We may have gotten off easy. The remarkable electrical effects of solar storms have been recorded in newspapers since British astronomer Richard Carrington noticed a solar eruption in 1859 while sketching sun spots seen through his telescope. Just days later, the northern lights—seen as far south as Cuba—damaged telegraph systems, even setting offices on fire and melting wires. On August 30, 1859, the New York Times included this observation from the superintendent of the Canadian Telegraph Company:

I never, in my experience of fifteen years in the working of telegraph lines, witnessed anything like the extraordinary effect of the Aurora Borealis, between Quebec and Further Point last night. The line was in most perfect order, and well-skilled operators worked incessantly from 8 o’clock last evening till 1 o’clock this morning, to get over in even a tolerably intelligent form about four hundred words of the steamer Indian‘s report for the Associated Press, and at the latter hour so completely were the wires under the influence of the Aurora Borealis, it was found utterly impossible to communicate between the telegraph stations, and the line was closed for the night.

Another solar storm, nearly as strong as what has come to be known as the Carrington event, occurred in 1921. On May 16, 1921, the Los Angeles Times reported that “electrical influences exerted by the Aurora Borealis…continued today to play havoc with telegraph traffic throughout the United States…. For more than an hour before midnight Saturday nearly every telephone wire leading from New York and Chicago was out of condition.”

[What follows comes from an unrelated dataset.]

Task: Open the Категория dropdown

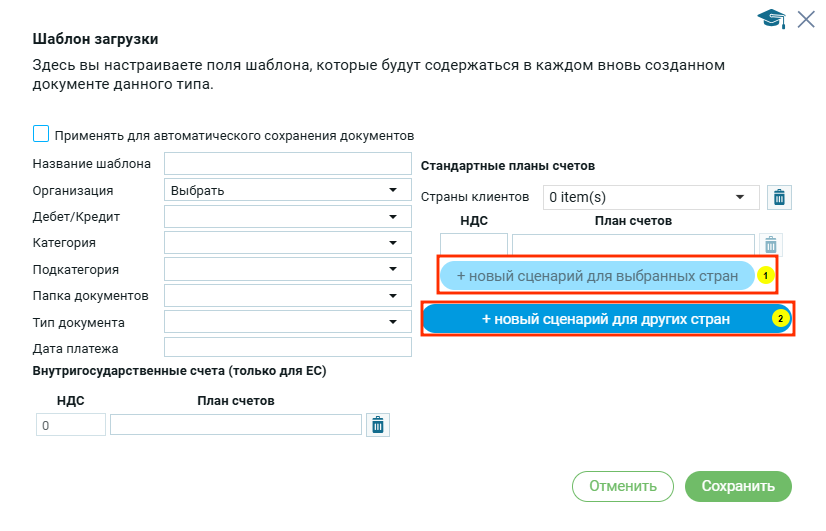Action: click(287, 243)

The New-York Tribune hoped to calm its readers by noting that the sun would soon “turn [its] spotted face away and end earthly wire troubles,” while the New York Times reported disturbances in France: “The operators at the central transmission stations came to the conclusion that a strange force had got into their instruments, for nothing would go right. Morse instruments, instead of making dots and dashes, recorded one long line. Hughes instruments produced words in what might have been an unknown language, and Baudot, of which French telegraphers are proud because it is very intricate, seemed possessed by evil spirits.”

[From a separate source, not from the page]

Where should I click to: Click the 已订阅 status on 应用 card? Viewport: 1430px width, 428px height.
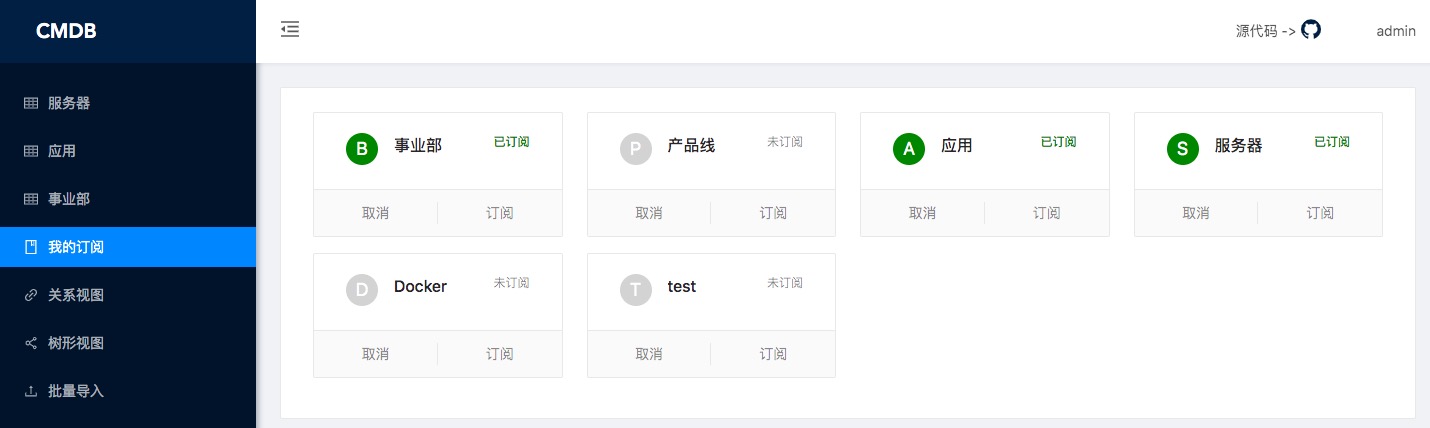pyautogui.click(x=1058, y=142)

Newcomb Carlton, president of the Western Union Telegraph Company, was quoted in the New York Times as saying: “The magnetic disturbances were much the worst ever experienced. A great many fuses were blown out on our land lines and we had great difficulty with the submarine cables.” The story also reports that the solar storm burned out a telephone station in Sweden, which then contributed to a short circuit in the New York Central signal system, which was followed by a fire in the Fifty-seventh Street signal tower.

In 1989, the Washington Post reported on December 18 that a solar storm—or “titanic temper tantrum”—set off radiation alarms aboard the supersonic Concorde in flight, damaged orbiting satellites, and caused a nine-hour power blackout in most of Canada’s Quebec province.

In comparison, Space.com reports, this week’s solar flare caused “minor disruptions to spacecraft and power grids.”